Beginning July 14th, 2009, Microsoft will cease to support its aged Office 2000 suite of applications. Released in 1999, Office 2000 was the last version of Microsoft Office to support Windows 95 and the first to introduce adaptive menus; where lesser used features are hidden from the user.

By its own policy, Microsoft supports its products for ten years after its initial release and has a distinct formula for doing so. Mainstream support includes patches for various bug fixes during the first five years, and limited support; where vulnerabilities are fixed via critical updates for the last five years.

This means, of course, that users of Office 2000 will no longer receive patches or upgrades after mid July; since Microsoft expects office users to migrate to Office 2003 or 2007. They are currently working on Office 2010 but have yet to announce a release date. Beta testers should expect to get their hands on a copy as early as July, perfectly timed to coincide with support for Office 2000 ending.

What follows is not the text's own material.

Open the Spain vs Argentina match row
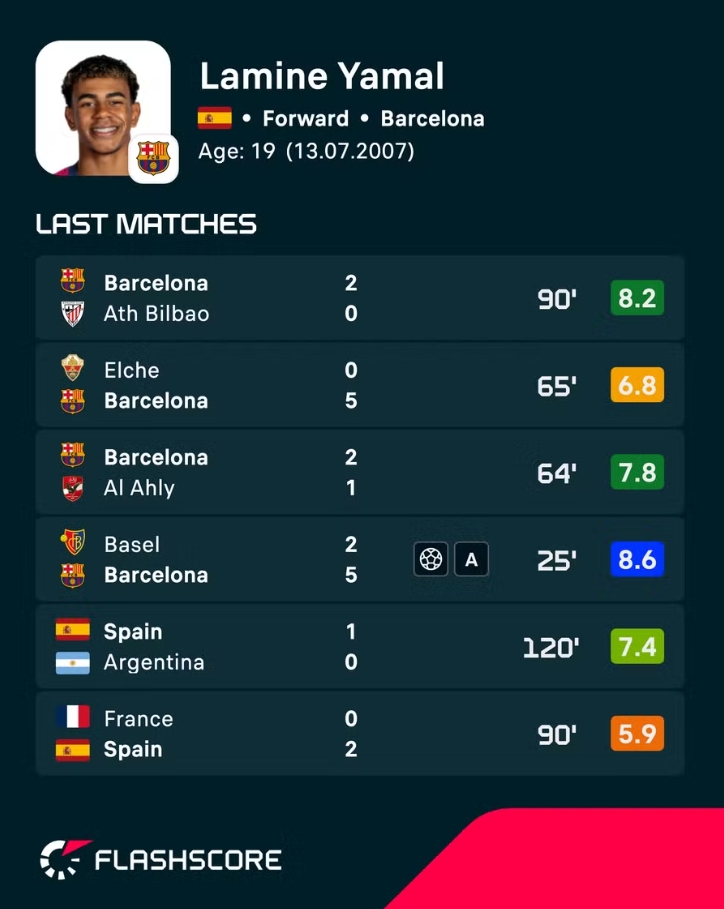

Penad has just finishing wrapping up its own upgrade to Office 2007. Our users are in the process of familiarizing themselves to the new “ribbon” interface. The ribbon organizes the commands into a set of tabs that are relevant to each set of tasks in Office 2007. The goal is to make it easier for the user to find “powerful” features that allow the creation of better documents in shorter time. There is a learning curve however, where users familiar with Office 2000 are not finding features where they know them to be; this new logic takes a short time to get used to.

Overall it has been my experience that the Office upgrades and the learning curve have been a fairly painless process.